Since $\color{blue}\Phi$ is a contractive function, $\color{blue}\{x_{n}\}_{n=1}^{\infty}$ is a Cauchy sequence. Since M is a complete metric space, the sequence has a limit in M and we call it x. A contractive function in a metric space is a continuous, so $\{\Phi (x_{n})\}_{n=1}^{\infty}$ converges. We know that $\{\Phi (x_{n})\}_{n=1}^{\infty}$ is simply $\{x_{n}\}_{n=2}^{\infty}$ whose limit is x. Thus $\Phi (x) = x$.

To show the uniqueness, suppose on the contrary that you have another point $\Phi (y) = y$. Now you can draw a contradiction if you check your distance function formula $d(\Phi (x), \Phi (y)) < d(x, y)$

Unless I'm missing something, the sentence in blue needs some justification. The usual proof that the sequence is Cauchy relies on estimating $d(x_m,x_n)$ (where n>m) by using the triangle inequality to get $d(x_m,x_n) \leqslant d(x_m,x_{m+1}) + d(x_{m+1},x_{m+2}) + \ldots + d(x_{n-1},x_n)$. If the stronger condition $d(\Phi (x), \Phi (y)) \leqslant c\cdot d(x, y)$ holds, for some c<1, then you can estimate the sum of those distances by using a geometric series. But with the weaker condition $d(\Phi (x), \Phi (y)) < d(x, y)\ (\forall x \neq y)$, that method will not work.
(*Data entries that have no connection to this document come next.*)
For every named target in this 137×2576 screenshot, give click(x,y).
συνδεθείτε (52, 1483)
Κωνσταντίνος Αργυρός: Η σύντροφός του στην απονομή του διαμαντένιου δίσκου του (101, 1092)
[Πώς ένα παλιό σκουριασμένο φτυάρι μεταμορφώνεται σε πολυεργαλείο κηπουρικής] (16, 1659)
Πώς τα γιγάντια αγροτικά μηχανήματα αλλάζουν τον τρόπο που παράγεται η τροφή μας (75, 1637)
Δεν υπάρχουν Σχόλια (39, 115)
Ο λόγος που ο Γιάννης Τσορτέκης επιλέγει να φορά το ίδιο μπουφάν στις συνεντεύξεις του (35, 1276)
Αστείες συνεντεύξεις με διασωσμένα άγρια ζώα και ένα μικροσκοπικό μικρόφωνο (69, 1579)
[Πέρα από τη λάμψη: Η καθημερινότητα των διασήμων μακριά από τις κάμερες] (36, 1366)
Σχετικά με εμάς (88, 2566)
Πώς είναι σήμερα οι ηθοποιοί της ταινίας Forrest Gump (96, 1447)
A mapping satisfying the stronger condition is called a contraction map. A mapping satisfying the weaker condition is sometimes called a strictly metric map. A strictly metric map on a compact space need not be a contraction map. For example, the map $\Phi(x) = \tfrac12x^2$ is strictly metric by not contractive on the closed unit interval [0,1]. It is not clear to me that a strictly metric map on a compact space needs to have a fixed point. (If it has, then the fixed point is certainly unique.)
• January 31st 2009, 01:30 AM
Opalg
Quote:

Originally Posted by mylestone
Let M be a compact metric space. Let $\Phi : M \rightarrow M$ be such that $d(\Phi (x), \Phi (y)) < d(x, y), \forall x, y \in M, x \neq y$. Show that $\Phi$ has a unique fixed point.

I can now see how to do this problem. Let $\delta = \inf\{d(x,\Phi(x)):x\in M\}$. It follows from the compactness of M that the infimum is attained, so there exists $x_0\in M$ with $d(x_0,\Phi(x_0)) = \delta$. If $\delta\ne0$ then $\delta \leqslant d(\Phi(x_0),\Phi(\Phi(x_0))). That contradiction shows that $\delta=0$ and $x_0$ is a fixed point of $\Phi$.